自分で得た収入をもとに、商品やサービスを購入する。いわゆる、「消費行動」は決して悪いものではなく、生活に必要な行動です。それにも関わらず、少し高額な買い物をしただけで、罪悪感を覚えるという人は少なくありません。特にこの心理は女性に多いと言われています。

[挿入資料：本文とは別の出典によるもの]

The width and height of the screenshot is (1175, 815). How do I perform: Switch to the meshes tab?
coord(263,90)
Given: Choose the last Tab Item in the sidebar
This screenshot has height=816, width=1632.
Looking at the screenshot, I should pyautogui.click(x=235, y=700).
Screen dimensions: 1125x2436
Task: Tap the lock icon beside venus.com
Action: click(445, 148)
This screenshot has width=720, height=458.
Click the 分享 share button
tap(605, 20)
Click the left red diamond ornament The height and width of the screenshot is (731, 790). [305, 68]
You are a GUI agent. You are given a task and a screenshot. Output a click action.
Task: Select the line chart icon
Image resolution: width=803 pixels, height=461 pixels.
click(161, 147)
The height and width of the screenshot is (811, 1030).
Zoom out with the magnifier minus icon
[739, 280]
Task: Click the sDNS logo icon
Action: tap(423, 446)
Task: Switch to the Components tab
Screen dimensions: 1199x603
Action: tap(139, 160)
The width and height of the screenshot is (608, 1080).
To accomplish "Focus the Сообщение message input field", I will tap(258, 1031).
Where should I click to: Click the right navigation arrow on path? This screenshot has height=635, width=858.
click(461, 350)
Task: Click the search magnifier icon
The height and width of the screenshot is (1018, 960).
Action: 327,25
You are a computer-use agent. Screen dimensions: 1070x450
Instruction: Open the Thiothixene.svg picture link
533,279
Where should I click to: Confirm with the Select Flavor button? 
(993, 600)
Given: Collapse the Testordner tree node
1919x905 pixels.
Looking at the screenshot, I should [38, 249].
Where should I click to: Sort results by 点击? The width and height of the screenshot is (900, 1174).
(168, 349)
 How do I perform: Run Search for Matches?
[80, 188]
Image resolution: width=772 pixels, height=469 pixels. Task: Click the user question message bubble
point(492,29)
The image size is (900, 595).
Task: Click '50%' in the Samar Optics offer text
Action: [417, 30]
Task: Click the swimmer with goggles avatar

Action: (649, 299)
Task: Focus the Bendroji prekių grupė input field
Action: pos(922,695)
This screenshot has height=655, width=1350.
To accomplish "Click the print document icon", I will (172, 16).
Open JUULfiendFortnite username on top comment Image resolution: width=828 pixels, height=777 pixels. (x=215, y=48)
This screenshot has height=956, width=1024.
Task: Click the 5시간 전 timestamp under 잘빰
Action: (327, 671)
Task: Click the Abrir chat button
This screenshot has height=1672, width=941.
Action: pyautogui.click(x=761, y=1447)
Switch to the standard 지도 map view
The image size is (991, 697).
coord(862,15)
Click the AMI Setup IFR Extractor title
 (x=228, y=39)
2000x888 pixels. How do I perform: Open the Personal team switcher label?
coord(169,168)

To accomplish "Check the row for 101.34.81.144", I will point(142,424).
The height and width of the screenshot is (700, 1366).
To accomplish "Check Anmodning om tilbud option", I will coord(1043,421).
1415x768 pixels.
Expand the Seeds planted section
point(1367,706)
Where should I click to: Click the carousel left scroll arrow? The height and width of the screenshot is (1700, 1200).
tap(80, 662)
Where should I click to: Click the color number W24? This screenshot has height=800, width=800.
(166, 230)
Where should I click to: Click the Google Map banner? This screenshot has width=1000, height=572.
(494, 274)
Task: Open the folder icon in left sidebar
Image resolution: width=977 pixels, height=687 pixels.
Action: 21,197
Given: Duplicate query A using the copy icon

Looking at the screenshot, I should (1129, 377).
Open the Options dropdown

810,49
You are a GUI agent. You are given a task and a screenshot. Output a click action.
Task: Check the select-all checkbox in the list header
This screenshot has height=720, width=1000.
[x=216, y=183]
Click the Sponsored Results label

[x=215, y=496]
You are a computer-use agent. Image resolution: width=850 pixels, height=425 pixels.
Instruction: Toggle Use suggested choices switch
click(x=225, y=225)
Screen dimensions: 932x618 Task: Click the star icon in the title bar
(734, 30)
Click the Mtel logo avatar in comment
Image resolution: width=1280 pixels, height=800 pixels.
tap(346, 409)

「もっと安いものがあったかもしれないのに」「そんなに必要はなかったかもしれない」という気持ちから、このような罪悪感が芽生えてしまうのだと考えています。動物病院に来る飼い主さんが消費への罪悪感を持っていると、せっかく診療サービスや商品を勧めてもなかなか購入にはいたりません。本当に必要だと思ったサービスや商品には購入導線を敷いて、セールストークで誘導してあげましょう。今回は購入に対して後ろ向きな飼い主さんの背中を押すセールストークについて紹介します。
飼い主さんが購入をためらいがちな理由
まずは、飼い主さんが購入をためらう理由を知るところから始めます。飼い主さんが買い物に罪悪感を覚えるとき、
- 「もっと安いものがあったかもしれない」
- 「自分の身の丈に合わない高価なものを選んでしまった」
- 「他の動物病院のほうが良かったかもしれない」
- 「その分、貯金に回せば良かった」
などと考えがちです。「消費=悪」という考えが意識の根底にあるようです。
個人の価値観はそう簡単に変えられるものではありません。飼い主さんの気持ちを無視して、「本当に良い商品です」「少し高いですが、買っても絶対に後悔はありません」
「今がチャンスです」などと強引に勧めたところで、売上アップは期待できないでしょう。後ろ向きになっている飼い主さんには、むしろ商品の魅力よりも、今購入すべき理由を与えてあげることが重要です。
建前の理由があれば誰でも購入しやすくなる
たとえば、少々高額で飼い主さんが購入をためらっている商品であれば、
「この商品を使えば、ペットがもっと元気になる」
「同じ犬種のワンちゃんがこの商品を使ったら、たちまち数値が良くなった」など、お勧めしたい理由をいくつか伝えます。そうすることで、「獣医師が勧めてくれるのだから、購入しても間違いはない」「ペットが将来的に良くなるなら、購入するしかない」などと、自分を納得させることができます。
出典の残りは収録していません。